News

November 28, 2025

From Static Records to Living Passports: Why Digital Product Passports Must Evolve

The European Union is accelerating the introduction of Digital Product Passports (DPPs) under the Ecodesign for Sustainable Products Regulation (ESPR). These passports are designed to increase transparency, traceability, and sustainability across value chains. Yet despite their transformative potential, today’s DPP implementations remain limited in one fundamental way: they are too static, too centralized, and too disconnected from the real behavior of products and services over time.

Across industry and academia, evidence shows that to meet regulatory expectations and unlock circular economy value, DPPs must evolve into dynamic, service-aware systems. This means shifting from isolated, one-time records toward “living” Digital Product–Service System Passports (DPSSPs).

The Limitations of Today’s Product-Centric Passports

Several analyses highlight significant constraints in current DPP approaches:

  • Most DPPs record information as a static snapshot.
  • They rarely reflect all the system lifecycle. They typically cover, design and concept phases but lack of essential elements for “utilization”, “support”, and “Retirement” pahses )e.g. real maintenance, upgrades, or usage patterns)
  • Many architectures are centralized, creating bottlenecks and single points of failure.
  • The DPP Playbook stresses the importance of long-term data availability and multi-actor interoperability.

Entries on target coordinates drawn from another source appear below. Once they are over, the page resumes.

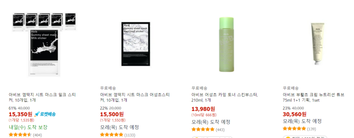Open 아비브 부활초 크림 뉴트리션 튜브 title
This screenshot has width=354, height=138.
(x=314, y=97)
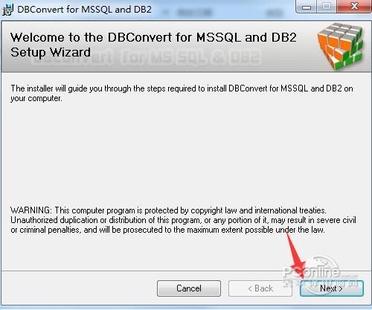Click the orange and green cube logo

tap(340, 46)
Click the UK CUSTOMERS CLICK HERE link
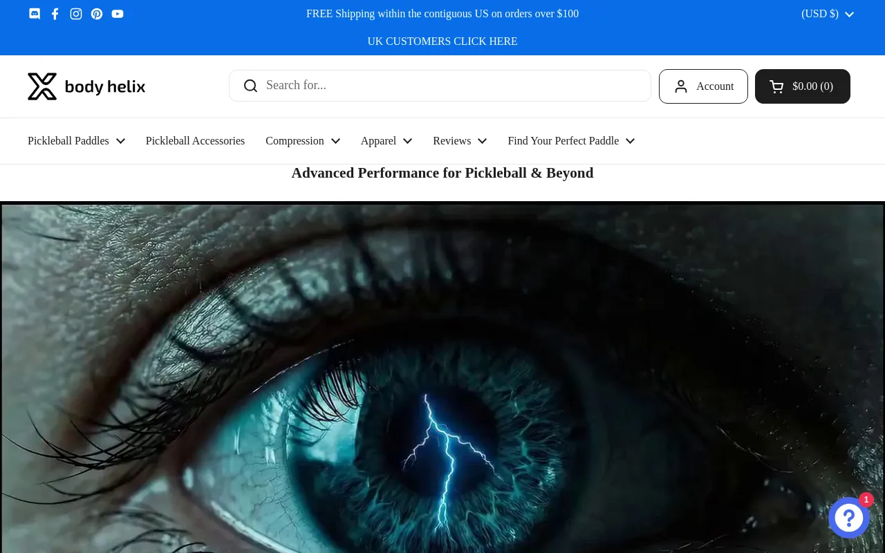885x553 pixels. (443, 41)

Finally, many models lack robust data sovereignty, limiting industry trust.

Why We Need “Living” Digital Passports

A living passport evolves with the product, capturing:

  • Repairs, updates, maintenance events
  • Field data from IoT sensors
  • Service interactions
  • Circular processes such as refurbishing or recycling

This aligns with modern Product–Service Systems (PSS). The PSS-Pass grant highlights the importance of shared lifecycle data for AI, machine learning, and digital twins.

Enter DPSSP: A Service-Aware, Dynamic Passport

DPSSP (Digital Product–Service System Passport) builds on the DPP concept and the Industry 4.0 Asset Administration Shell (AAS), creating a decentralized, modular, interoperable architecture. It integrates IoT data, lifecycle events, semantics, and cross-stakeholder services into one system.

Core principles:

  • Semantic interoperability
  • Federated, sovereign data management
  • Event-driven updates
  • Unified product + service representation

What This Means for Industry

A living passport enables:

  • Manufacturers to optimize design, maintenance, and compliance
  • Service providers to implement predictive maintenance and upgrades
  • Regulators to access real-time compliance data
  • Consumers to trust product information throughout the lifecycle

The Future of Passports Is Dynamic

Static DPPs will not meet upcoming industrial, regulatory, or circularity expectations. DPSSPs — dynamic, event-driven, decentralized — will define the next generation of lifecycle transparency.

Projects like PSS-Pass show that the future passport is not a static record, but a living digital ecosystem.